Gottschalk was the primary author of two letters from 1076 disputing Pope Gregory VII's claims against Henry. The first of these, drafted at Utrecht following the Synod of Worms, addressed Gregory VII by his baptismal name, Hildebrand, but was never sent. The second summoned the bishops of the kingdom to a diet to be held at Worms on 15 May. In support of Henry, Gottschalk argues that the king can be judged by God alone and deposed only for heresy, citing Pope Gelasius I's Famuli vestrae pietatis and the Bible, specifically Romans 13:2 ("the powers that be are ordained by God"); 1 Peter 2:17 ("fear God, honour the king"); and Luke 22:38 ("here are two swords").

Gottschalk's political ideas also come through in some of the charters he drew up, as in the diploma of 30 October 1077 depriving Ekbert II of Meissen of the county of Stavoren, where he writes that he "who strove to deprive us of the whole kingdom, shall have no part in the kingdom". His political ideas can also be found in one of his musical works, Celi enarrant.

==Religious service==
At least 24 sequences have been attributed to Gottschalk as a hymnist. The five most securely attributed are Celi enarrant (on the Division of the Apostles); Laus tibi, Christe (for Mary Magdalene); A solis ortu et occasu (on the Cross); Fecunde verbo (for the Virgin Mary); and Exsulta exaltata (for the Virgin Mary). Seven have original melodies. The rest have borrowed or reused melodies. He is the most prolific composer of the "old school" of sequences after Notker Balbulus and one of the latest.

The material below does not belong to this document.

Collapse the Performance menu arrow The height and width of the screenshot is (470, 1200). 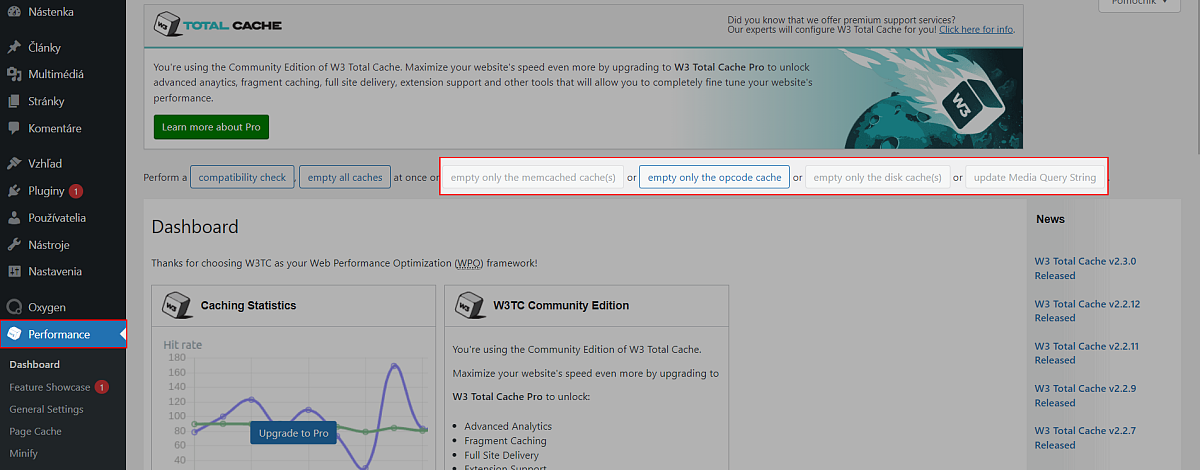click(122, 334)
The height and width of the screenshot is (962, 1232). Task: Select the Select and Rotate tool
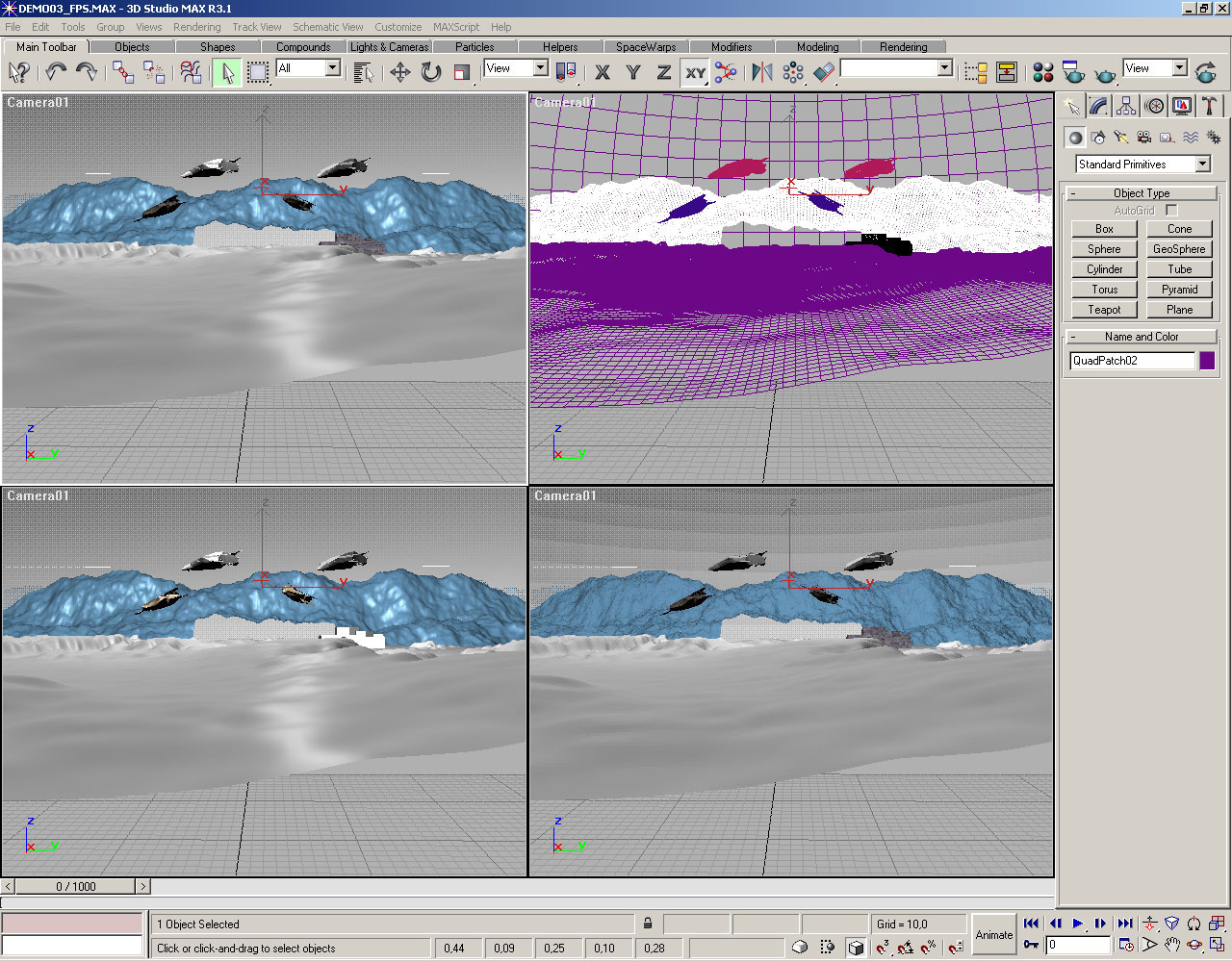click(431, 72)
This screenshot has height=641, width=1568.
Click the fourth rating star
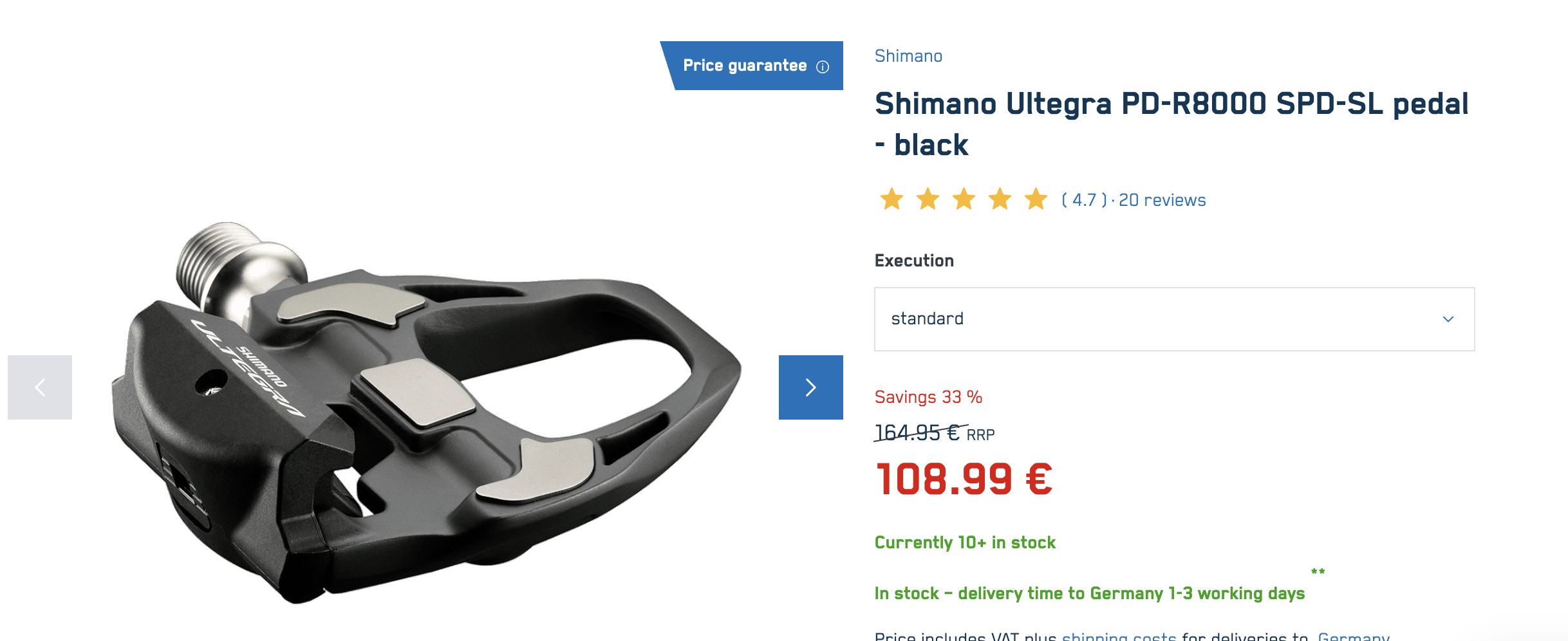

Six opuscula (treatises) are also attributed to Gottschalk. In two of these, he defends the sequences Fecunda verbo and Exsulta exaltata and his theology against criticism. He names his music teacher as Heinricus, composer of Omnis lapis pretiosus. According to the Anonymous of Melk, Gottschalk wrote a book a sermons. One of his more unorthodox theological positions was a denial of the Assumption of Mary.

By 1087, Gottschalk was the provost of the church of Saint Servatius in Maastricht. By 1098, he was the provost of the collegiate church of Saint Mary in Aachen. A document of 1099 names him as chaplain. He later retired as a monk to Klingenmünster Abbey. At Klingenmünster, he composed a liturgical office, which has since been lost, and two opuscula on Saints Abundius and Irenaeus, the patron saints of nearby Limburg Abbey. This misled the scholar Guido Maria Dreves to believe that he was a monk at Limburg.

According to a 13th-century necrology from Aachen, Gottschalk died on 24 November, but the year is unknown.